PB Lodge -green, peoplePB owl-g

  • Sam’s Chowder House in Half Moon Bay is a large, casual, New England-style seafood restaurant that appears, from our one-time experience, to be perpetually packed. We arrived at about 2:00 on a Friday. After being told that it would be a 30 minute wait for a coveted table on the deck, we settled for the inside, where we were lucky enough to score a window table with a pretty ocean and marina view. After a shared appetizer of fried oysters, we each had entrees: rock cod with pumpkin puree, kale, smoked bacon and a lemon butter sauce, and grilled swordfish with cauliflower puree and roasted vegetables, raisons and pine nuts. The food, the atmosphere and the service were all very good. When we were leaving, about 3:30, the place was still hopping. The wait for n outside table, however, had grown to 45 minutes.

But just because we couldn’t fit any more restaurants into our trip did not mean we couldn’t squeeze one more locally-sourced meal into it. On our way back to San Francisco, we made one more stop, out at the very tip of Monterey’s working wharf (unlike the touristy Fisherman’s Wharf) at the Monterey Abalone Company. We picked up enough red abalone for dinner, got a lesson how to clean the delicacy and recipes as to how to prepare it.
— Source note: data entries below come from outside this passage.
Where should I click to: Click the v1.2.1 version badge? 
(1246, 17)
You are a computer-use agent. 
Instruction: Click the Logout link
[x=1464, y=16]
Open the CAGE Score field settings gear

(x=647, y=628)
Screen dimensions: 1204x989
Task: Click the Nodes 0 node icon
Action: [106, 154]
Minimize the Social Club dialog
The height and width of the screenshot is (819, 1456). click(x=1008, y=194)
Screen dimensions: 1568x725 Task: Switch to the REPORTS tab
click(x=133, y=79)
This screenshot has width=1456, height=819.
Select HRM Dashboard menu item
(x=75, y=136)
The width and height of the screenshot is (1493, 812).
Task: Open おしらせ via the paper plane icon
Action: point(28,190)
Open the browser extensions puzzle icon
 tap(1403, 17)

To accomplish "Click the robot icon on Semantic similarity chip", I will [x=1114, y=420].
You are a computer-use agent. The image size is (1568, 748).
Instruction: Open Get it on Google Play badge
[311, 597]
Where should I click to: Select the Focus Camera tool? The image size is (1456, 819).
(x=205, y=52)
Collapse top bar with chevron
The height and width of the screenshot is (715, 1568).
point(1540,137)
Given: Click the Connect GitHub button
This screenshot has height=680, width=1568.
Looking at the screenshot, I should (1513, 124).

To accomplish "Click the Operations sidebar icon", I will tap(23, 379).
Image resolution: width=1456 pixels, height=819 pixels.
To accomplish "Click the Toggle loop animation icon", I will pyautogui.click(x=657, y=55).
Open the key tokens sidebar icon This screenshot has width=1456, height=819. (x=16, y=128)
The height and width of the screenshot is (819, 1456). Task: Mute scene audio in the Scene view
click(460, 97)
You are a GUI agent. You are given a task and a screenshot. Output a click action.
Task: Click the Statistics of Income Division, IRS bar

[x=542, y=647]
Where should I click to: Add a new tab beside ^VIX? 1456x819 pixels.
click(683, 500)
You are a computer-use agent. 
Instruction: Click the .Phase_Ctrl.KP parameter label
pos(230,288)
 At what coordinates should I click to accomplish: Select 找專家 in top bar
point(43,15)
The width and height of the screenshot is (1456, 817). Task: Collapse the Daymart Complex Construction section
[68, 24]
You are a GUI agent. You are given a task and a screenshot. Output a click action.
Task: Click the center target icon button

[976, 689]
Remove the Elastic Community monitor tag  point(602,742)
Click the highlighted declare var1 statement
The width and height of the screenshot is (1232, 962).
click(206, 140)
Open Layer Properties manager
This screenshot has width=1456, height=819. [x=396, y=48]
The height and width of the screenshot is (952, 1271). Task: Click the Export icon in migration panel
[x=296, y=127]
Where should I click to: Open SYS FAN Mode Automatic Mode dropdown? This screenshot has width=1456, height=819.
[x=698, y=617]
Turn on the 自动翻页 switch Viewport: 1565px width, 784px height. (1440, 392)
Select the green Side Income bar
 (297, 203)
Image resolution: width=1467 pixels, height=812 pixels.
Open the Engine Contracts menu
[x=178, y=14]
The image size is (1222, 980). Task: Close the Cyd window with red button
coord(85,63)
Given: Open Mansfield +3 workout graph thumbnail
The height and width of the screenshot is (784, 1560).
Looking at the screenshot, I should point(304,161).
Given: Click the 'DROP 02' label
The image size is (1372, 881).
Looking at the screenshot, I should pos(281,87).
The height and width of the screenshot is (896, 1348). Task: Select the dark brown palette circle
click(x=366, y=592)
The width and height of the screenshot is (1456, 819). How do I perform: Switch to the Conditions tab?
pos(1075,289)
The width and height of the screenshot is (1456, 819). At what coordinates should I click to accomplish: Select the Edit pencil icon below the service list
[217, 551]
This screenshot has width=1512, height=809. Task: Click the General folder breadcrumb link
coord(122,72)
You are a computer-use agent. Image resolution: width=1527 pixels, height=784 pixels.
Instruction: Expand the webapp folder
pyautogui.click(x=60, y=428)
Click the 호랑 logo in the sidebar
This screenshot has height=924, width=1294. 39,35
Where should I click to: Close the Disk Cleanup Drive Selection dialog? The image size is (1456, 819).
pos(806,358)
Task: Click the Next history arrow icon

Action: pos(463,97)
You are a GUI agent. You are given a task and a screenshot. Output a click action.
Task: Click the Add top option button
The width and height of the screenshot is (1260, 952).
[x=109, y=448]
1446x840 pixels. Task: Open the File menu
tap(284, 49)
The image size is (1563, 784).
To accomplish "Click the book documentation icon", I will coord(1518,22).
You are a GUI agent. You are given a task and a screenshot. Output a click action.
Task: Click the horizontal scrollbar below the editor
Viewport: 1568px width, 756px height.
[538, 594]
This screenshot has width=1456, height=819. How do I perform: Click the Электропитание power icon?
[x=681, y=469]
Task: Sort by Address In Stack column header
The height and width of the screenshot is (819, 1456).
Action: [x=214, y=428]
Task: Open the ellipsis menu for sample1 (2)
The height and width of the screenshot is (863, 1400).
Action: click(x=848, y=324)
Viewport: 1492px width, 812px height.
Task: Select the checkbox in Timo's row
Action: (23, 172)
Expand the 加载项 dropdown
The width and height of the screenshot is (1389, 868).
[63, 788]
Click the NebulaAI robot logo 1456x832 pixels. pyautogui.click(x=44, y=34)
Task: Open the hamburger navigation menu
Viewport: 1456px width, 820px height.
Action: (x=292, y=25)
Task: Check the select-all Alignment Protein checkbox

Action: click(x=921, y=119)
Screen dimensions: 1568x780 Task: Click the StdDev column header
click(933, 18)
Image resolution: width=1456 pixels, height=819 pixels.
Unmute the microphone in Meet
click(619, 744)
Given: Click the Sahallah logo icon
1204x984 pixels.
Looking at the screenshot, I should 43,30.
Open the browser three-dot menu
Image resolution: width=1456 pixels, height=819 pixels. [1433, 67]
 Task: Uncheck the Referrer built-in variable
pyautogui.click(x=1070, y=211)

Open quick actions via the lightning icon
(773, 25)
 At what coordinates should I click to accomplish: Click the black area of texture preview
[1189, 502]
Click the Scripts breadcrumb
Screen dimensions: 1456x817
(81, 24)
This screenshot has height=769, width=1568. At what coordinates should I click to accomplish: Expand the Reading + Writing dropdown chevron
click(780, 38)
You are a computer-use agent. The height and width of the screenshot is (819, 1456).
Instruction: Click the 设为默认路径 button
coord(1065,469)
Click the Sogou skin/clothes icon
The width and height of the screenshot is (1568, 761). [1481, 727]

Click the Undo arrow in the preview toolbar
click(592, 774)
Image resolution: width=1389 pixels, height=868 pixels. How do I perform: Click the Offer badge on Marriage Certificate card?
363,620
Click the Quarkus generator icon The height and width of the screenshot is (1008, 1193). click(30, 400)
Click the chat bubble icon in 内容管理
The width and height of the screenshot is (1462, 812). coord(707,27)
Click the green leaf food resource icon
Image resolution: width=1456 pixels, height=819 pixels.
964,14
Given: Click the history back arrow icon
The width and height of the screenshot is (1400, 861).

Although the peninsula is certainly compact enough to comfortably cover out of one hotel, we decided to add a little variety to our lives by dividing our stay between two Inns: a lovely hotel/inn in Monterey and a smaller, local Carmel inn. These inns were the:

  • Spindrift Inn, on Monterey’s Cannery Row, is a charming hotel with a multistory lobby that was serving complementary wine, cheese and crackers when we checked in at 5:30. The room was rather spacious and nicely decorated with overstuffed chairs, closet and wood- burning fireplace with a as starter. While we would have preferred slightly less furniture. The room was lovely and very comfortable. We were greeted in the morning with a complimentary continental breakfast delivered to our room.
  • Vagabond Inn, in Carmel, a small inn with spacious rooms and nice touches, including, in our room, a wood-burning fireplace, an orchid, a bottle of local Cabernet and carafe of after- dinner sherry and in- room continental breakfast. The room also had a kitchen, with a full-size refrigerator, coffee maker, toaster and silverware. Although the room had many nice touches, it was a bit rustic. Very good for a $100 per night half-priced deal, and probably okay for $150, but we would have been less pleased if we had paid full price.